▸ YOUR TASK: Only the lines from the start of the entries up to and including the line with "Given: Tap the vibrate mode status icon" should be written out, exactly as they stand.

[[ MATERIAL SUPPLIED open ]]

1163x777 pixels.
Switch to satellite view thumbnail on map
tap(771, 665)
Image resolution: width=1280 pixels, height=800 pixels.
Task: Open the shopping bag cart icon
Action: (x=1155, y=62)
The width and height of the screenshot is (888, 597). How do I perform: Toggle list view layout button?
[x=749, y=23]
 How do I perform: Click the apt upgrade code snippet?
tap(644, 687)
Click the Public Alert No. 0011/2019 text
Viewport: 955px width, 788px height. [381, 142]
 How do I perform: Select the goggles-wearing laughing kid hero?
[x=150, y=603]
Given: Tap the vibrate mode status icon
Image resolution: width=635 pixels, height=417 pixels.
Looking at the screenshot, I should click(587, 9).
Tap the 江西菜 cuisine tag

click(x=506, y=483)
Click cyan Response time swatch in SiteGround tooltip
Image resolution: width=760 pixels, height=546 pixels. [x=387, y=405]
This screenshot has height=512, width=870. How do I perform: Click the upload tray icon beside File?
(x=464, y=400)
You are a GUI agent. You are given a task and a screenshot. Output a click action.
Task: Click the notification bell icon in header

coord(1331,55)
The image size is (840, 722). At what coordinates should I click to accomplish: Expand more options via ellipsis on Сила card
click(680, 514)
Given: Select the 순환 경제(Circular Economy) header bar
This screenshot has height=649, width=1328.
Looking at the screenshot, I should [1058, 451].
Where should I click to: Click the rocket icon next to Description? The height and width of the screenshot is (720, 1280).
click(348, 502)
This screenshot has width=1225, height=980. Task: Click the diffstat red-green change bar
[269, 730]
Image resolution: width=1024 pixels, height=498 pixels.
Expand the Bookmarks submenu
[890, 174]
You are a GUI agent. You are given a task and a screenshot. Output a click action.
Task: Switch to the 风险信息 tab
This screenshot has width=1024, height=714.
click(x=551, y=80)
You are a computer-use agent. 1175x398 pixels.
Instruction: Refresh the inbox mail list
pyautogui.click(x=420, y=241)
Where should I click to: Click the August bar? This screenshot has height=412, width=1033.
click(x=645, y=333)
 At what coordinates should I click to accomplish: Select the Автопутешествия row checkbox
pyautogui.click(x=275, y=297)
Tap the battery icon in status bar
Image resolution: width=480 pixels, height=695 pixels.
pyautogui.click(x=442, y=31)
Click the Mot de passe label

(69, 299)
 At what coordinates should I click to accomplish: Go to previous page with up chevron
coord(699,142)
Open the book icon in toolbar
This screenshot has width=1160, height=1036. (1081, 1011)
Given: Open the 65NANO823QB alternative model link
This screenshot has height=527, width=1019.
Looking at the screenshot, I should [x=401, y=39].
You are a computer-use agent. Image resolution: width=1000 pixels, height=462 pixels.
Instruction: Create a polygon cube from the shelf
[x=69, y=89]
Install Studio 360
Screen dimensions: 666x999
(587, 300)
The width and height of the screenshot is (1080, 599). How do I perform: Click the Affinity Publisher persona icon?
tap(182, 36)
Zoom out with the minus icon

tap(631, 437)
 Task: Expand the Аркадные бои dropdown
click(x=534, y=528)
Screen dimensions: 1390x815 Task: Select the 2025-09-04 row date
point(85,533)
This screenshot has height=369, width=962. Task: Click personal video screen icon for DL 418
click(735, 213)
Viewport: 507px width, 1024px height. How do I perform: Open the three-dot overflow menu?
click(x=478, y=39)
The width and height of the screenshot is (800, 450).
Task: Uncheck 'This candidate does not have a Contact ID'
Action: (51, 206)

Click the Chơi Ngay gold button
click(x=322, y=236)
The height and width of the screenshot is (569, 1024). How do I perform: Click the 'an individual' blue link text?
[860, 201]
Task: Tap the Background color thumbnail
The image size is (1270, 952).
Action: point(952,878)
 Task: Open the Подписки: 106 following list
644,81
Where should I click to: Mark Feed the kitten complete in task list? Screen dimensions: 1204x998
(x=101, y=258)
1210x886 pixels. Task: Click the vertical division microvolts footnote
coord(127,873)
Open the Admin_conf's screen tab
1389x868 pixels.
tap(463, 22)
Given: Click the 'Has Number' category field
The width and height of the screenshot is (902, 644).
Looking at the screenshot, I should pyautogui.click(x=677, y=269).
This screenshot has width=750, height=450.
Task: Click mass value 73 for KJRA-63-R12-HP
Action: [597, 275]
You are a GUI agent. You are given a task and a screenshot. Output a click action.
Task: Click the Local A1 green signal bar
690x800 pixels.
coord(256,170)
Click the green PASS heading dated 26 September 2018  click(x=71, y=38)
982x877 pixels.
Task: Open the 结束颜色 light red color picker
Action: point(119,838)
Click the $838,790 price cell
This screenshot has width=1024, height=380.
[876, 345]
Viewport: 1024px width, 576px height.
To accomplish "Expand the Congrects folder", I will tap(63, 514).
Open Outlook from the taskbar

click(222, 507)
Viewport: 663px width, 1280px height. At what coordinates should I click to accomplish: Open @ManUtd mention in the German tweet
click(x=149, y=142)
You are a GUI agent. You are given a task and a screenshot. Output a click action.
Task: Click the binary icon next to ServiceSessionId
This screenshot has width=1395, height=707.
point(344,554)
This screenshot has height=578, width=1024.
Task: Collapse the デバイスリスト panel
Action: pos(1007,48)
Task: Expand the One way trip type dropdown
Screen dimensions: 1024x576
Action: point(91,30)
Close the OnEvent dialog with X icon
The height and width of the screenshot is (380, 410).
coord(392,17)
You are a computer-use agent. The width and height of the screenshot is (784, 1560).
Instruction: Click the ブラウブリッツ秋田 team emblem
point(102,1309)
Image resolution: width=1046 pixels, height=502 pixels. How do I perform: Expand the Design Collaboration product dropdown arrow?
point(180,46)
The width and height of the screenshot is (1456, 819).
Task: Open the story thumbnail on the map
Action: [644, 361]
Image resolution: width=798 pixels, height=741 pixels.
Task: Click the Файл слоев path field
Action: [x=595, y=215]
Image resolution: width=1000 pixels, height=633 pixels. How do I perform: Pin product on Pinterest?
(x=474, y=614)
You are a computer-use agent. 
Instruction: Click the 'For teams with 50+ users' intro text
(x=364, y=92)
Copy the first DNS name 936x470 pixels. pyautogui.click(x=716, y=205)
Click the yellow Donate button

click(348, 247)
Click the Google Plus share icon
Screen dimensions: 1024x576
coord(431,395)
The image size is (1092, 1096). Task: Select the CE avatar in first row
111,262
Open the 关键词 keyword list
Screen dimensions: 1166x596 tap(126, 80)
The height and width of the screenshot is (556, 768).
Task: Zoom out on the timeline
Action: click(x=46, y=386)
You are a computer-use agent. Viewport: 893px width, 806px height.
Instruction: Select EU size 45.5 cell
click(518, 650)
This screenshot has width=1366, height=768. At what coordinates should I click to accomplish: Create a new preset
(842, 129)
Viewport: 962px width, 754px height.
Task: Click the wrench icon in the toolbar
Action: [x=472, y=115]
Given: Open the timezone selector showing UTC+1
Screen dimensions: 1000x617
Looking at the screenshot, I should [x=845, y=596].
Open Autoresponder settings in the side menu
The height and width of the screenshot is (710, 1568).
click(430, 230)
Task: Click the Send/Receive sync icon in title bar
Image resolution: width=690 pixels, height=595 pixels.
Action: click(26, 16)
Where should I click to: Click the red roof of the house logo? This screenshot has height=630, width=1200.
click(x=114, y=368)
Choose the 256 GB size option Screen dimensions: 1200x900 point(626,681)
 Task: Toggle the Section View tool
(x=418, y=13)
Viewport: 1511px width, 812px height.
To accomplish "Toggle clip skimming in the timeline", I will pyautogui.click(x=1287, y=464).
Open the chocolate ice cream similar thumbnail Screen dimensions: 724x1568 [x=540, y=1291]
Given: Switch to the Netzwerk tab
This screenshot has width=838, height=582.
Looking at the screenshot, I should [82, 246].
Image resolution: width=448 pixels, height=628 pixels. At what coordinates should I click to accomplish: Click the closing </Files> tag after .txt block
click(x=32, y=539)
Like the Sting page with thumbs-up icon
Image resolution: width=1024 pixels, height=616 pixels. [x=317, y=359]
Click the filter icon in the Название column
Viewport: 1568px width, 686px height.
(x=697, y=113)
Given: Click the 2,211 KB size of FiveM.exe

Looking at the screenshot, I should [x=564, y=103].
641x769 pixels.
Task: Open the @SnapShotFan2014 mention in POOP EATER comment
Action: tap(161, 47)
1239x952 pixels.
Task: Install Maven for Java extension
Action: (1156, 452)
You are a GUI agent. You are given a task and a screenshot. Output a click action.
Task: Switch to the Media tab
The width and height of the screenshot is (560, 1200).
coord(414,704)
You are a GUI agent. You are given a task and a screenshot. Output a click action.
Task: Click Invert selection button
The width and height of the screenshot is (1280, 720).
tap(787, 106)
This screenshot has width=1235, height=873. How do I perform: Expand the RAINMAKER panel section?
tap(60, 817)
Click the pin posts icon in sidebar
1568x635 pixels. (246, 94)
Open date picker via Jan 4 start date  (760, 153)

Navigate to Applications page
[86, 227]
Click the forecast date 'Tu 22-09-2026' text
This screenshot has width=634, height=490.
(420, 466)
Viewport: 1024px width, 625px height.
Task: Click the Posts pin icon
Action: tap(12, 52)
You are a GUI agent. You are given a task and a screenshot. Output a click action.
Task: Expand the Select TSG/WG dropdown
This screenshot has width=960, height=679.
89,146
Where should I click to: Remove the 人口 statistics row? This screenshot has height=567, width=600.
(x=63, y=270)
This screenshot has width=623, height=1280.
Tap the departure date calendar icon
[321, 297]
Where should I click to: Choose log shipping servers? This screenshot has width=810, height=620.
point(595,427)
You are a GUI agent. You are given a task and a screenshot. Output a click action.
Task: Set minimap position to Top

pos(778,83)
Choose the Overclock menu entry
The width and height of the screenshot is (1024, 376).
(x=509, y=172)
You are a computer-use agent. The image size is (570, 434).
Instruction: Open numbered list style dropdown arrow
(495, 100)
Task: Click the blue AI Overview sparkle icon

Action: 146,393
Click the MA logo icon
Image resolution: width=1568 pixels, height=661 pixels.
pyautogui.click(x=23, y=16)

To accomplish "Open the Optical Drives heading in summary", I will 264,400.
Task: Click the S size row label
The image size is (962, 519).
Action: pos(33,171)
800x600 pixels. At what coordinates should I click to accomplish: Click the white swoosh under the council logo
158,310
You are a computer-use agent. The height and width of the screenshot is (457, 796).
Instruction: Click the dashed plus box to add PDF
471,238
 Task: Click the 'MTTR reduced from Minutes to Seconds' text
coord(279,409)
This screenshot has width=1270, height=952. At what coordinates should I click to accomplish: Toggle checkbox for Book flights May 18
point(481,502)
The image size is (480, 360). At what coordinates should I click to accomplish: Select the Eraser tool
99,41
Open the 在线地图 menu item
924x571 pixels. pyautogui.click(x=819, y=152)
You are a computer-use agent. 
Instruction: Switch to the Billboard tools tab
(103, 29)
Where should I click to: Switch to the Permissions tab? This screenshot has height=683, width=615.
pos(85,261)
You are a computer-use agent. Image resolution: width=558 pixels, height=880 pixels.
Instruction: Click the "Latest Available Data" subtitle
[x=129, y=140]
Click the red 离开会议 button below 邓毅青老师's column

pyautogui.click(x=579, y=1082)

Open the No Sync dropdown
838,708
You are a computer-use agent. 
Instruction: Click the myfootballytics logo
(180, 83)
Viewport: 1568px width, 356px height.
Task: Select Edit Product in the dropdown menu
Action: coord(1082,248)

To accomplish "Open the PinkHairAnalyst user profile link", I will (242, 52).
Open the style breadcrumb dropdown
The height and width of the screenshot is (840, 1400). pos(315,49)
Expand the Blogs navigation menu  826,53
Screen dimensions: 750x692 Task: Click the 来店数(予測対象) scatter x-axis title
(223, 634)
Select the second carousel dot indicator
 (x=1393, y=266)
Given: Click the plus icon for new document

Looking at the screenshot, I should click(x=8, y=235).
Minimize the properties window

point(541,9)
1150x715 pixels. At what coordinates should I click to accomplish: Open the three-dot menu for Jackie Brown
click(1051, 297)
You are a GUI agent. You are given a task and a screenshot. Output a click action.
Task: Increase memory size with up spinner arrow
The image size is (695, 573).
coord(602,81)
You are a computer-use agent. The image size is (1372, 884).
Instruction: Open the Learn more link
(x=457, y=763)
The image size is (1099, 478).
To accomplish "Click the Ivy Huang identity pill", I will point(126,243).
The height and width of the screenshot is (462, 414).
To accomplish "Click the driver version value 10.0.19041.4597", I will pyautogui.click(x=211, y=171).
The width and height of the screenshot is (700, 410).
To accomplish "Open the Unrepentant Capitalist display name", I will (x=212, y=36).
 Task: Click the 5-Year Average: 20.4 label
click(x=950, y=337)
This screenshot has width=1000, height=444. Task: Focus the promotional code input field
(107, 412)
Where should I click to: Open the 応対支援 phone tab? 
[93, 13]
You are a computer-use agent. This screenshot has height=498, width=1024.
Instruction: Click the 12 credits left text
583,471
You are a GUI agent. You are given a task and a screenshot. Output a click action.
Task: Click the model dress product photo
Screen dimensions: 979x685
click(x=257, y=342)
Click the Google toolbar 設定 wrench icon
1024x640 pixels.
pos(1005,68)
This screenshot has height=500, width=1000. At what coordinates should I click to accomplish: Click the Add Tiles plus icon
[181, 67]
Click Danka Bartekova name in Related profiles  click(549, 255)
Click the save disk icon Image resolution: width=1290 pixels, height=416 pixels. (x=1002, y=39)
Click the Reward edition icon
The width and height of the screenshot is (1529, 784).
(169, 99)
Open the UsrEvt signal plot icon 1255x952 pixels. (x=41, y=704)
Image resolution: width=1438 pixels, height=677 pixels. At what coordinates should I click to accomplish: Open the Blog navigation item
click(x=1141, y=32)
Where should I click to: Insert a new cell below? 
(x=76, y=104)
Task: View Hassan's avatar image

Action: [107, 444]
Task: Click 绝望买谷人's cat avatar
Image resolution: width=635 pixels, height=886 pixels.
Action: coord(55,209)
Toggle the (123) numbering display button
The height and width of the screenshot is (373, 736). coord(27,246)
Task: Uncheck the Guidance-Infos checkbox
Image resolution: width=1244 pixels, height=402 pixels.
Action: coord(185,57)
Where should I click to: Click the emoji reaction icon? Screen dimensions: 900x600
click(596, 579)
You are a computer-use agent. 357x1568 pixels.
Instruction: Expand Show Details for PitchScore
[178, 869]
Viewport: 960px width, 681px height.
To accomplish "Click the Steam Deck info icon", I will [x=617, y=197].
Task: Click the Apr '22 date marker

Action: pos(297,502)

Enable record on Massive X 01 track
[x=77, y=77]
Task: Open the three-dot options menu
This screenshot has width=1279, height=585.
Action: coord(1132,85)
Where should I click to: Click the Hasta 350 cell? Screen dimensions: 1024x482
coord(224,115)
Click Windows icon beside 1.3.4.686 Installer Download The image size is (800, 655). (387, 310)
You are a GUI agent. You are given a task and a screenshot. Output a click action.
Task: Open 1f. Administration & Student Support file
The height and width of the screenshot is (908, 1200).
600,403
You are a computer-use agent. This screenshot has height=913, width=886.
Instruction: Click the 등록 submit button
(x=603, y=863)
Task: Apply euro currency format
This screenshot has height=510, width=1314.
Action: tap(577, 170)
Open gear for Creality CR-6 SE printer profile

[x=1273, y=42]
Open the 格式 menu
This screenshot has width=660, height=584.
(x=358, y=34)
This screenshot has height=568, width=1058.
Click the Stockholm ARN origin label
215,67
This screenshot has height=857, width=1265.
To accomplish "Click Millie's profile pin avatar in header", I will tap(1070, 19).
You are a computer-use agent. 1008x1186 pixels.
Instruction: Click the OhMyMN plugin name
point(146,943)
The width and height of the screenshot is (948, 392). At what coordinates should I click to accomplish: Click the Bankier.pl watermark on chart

[[ MATERIAL SUPPLIED closed ]]

▸ ANSWER BELOW:
1163x777 pixels.
Switch to satellite view thumbnail on map
tap(771, 665)
Image resolution: width=1280 pixels, height=800 pixels.
Task: Open the shopping bag cart icon
Action: (x=1155, y=62)
The width and height of the screenshot is (888, 597). How do I perform: Toggle list view layout button?
[x=749, y=23]
 How do I perform: Click the apt upgrade code snippet?
tap(644, 687)
Click the Public Alert No. 0011/2019 text
Viewport: 955px width, 788px height. [381, 142]
 How do I perform: Select the goggles-wearing laughing kid hero?
[x=150, y=603]
Given: Tap the vibrate mode status icon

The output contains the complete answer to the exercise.